The Chinese War philosopher, "Sun Tzu" outlined political and tactical approach to the handling of Wars machinations. His prescient remarks regarding a soldiers motivation to a cause do not include a sacrifice to a deity as a necessity, unless advantageous to the cause of the moment. Nor does he suggest the last thought of the participants should be directed to a made up god. Warriors are too busy killing to be distracted by thoughts of immortality at the time of battle. That external "conditioning" is reserved for other moments when logic questions the veracity of the reason for War. Sun Tzu does offer that a soldiers "commitment" to a cause or leader is desirable to foster a passion that offsets man's natural reluctance to annihilate its own species. Already I see a contrived paradigm. Did soldiers, come up with the idea to kill and be killed, probably not? They may well have preferred to evolve. Their leaders made up the reasons for War, they died.
Think of the incredible progress mankind might have accomplished with the resources of the world if religion had not said that it was acceptable for soldiers, (atheists) to convert to a religion in their foxhole just before their bodies were torn apart. The justification here is beyond comprehension. This "end" ignores the "means" that got it to this point. There can be no intelligent reason for converting when we reject the cause for the need to. War is counter evolutionary, converting or praying at the last minute ignores the reason for being in that position in the first place.
While we have a natural tendency to be an aggressive species, indeed our survival has required it; it seems a bit trite to suggest our evolution demands that we transfer the purpose of our life to an external source.

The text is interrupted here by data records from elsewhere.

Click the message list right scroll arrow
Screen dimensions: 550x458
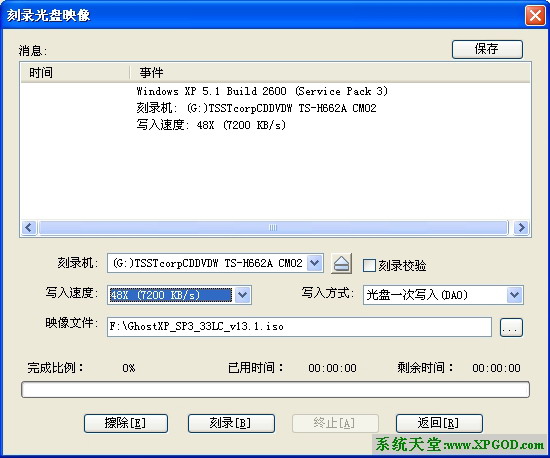(521, 228)
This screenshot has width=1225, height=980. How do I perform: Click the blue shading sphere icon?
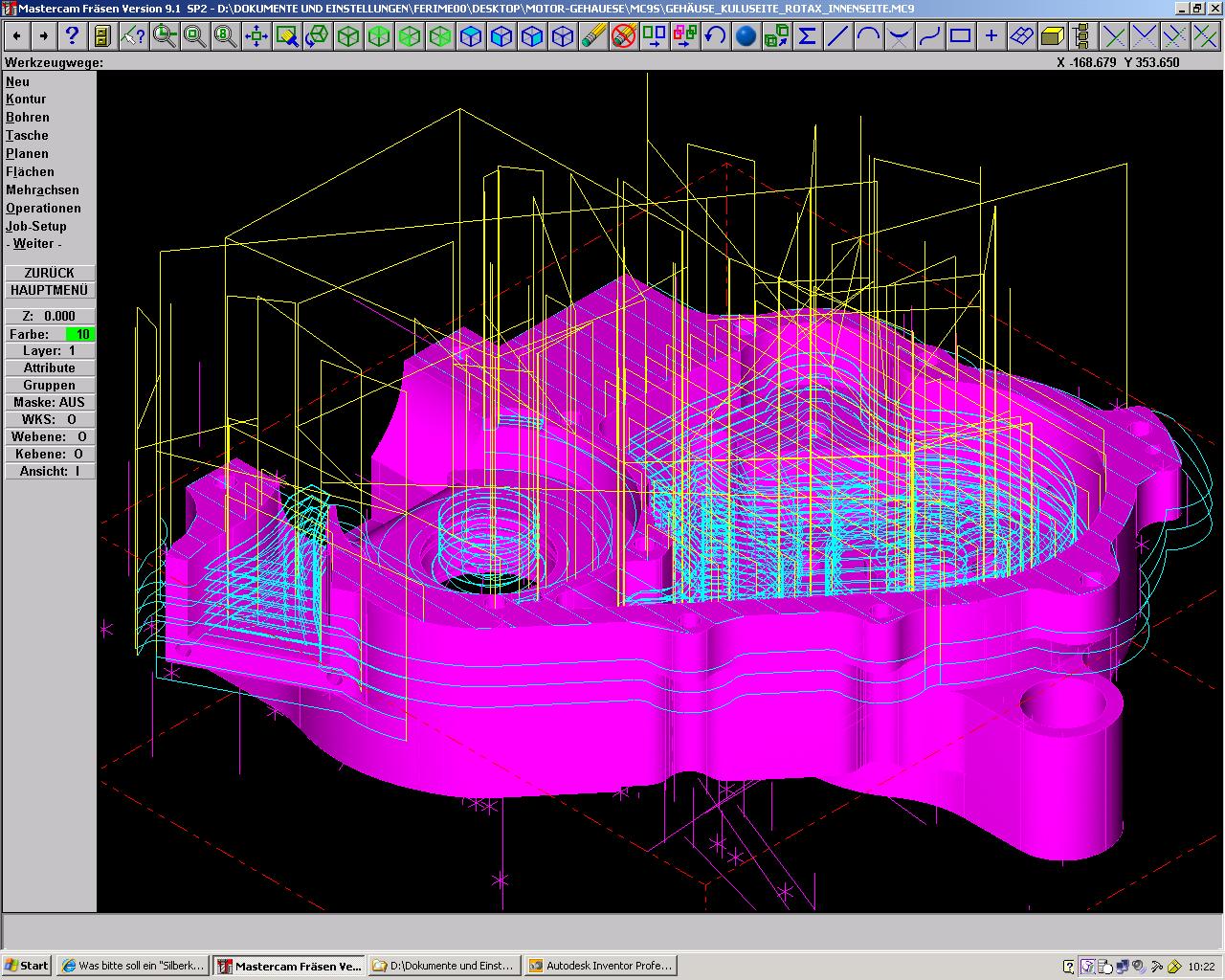746,36
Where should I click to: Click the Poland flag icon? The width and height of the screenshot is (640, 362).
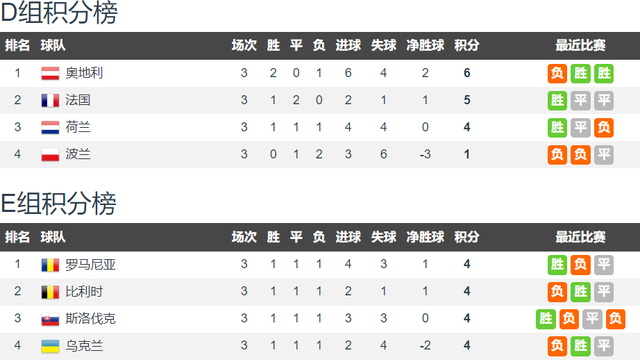tap(50, 155)
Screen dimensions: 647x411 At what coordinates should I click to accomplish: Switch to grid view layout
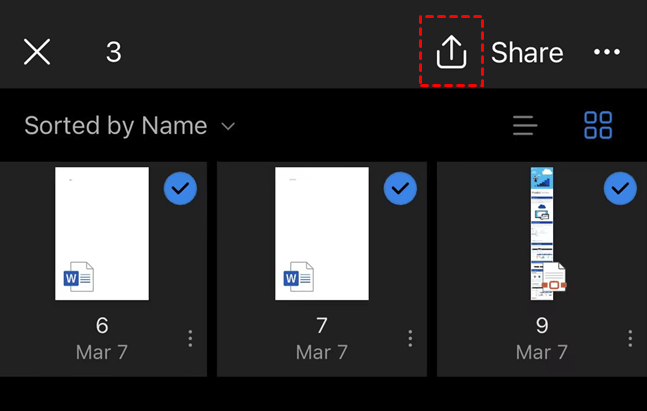(598, 126)
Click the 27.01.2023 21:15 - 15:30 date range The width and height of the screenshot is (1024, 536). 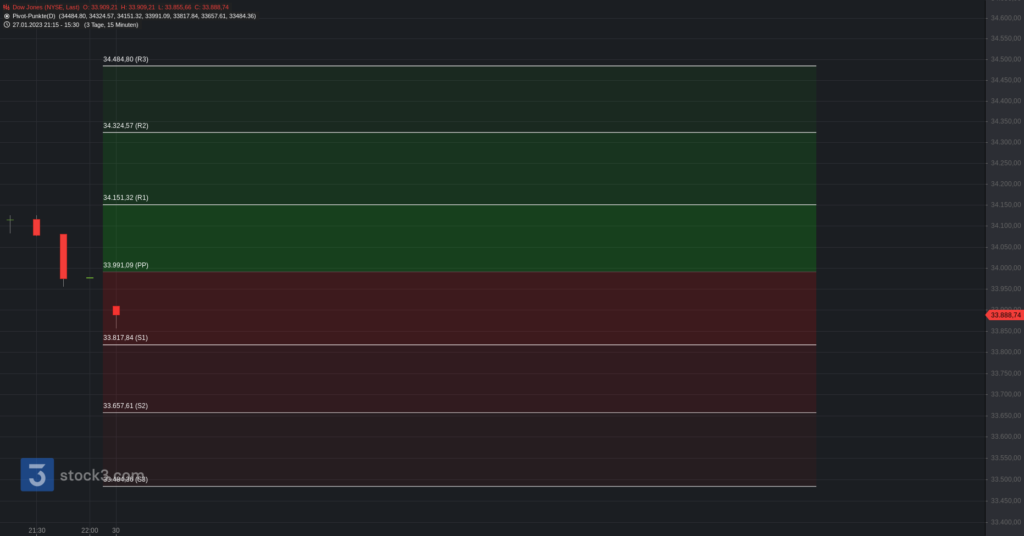pos(53,24)
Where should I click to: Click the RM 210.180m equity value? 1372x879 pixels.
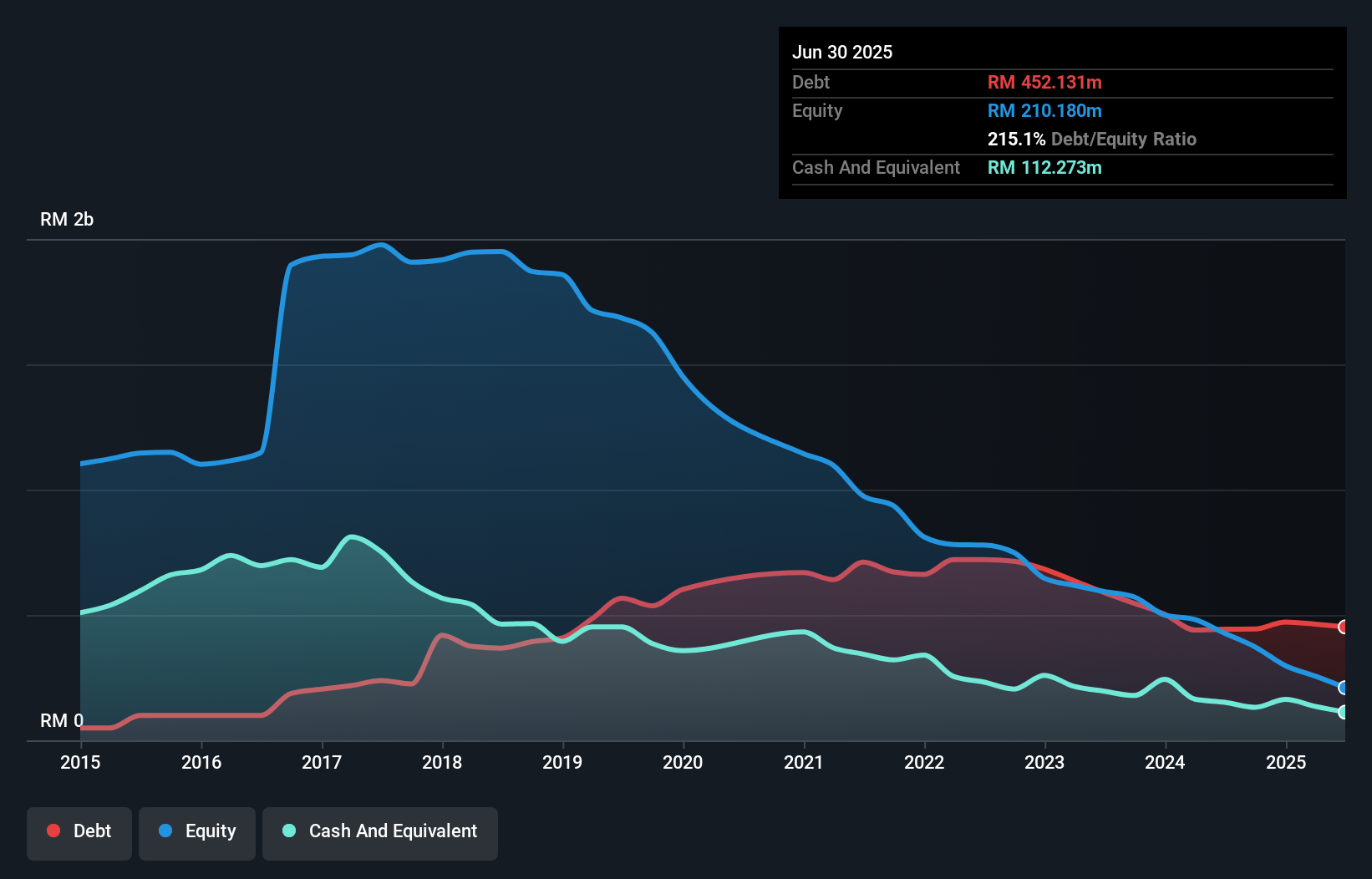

Is the decision to "believe", in a foxhole, at the last moment before death, a situation similar to a parent being told of an ill child's imminent death? Are there "no atheists in the pediatric hospital"? Being offered up a course of action, that we "pray", does not touch the depth of sadness. While the option might comfort a certain mind set it does not change the outcome. It is scandalous and presumptuous for clergy to take advantage of the emotional state of parents to further their own end. I can think of no horror greater than surviving one's child. Only time will dull or ameliorate that pain, certainly not a self serving cleric, however sincere. Medicine and science may extend our life, supernatural forces will not. The inevitability of death makes us face our familial reality. We have the "courage of our convictions" when we have lived our life as moral contributors to our species and driven ourselves to have our children evolve.
We are less than honest if we change our reason for living when stressed. I suggest, at a base level, we do not change. The "atheists in foxholes" debate becomes a non-argument as the world acknowledges mankind's obligation to control itself.
There are soldiers in foxholes, not gods.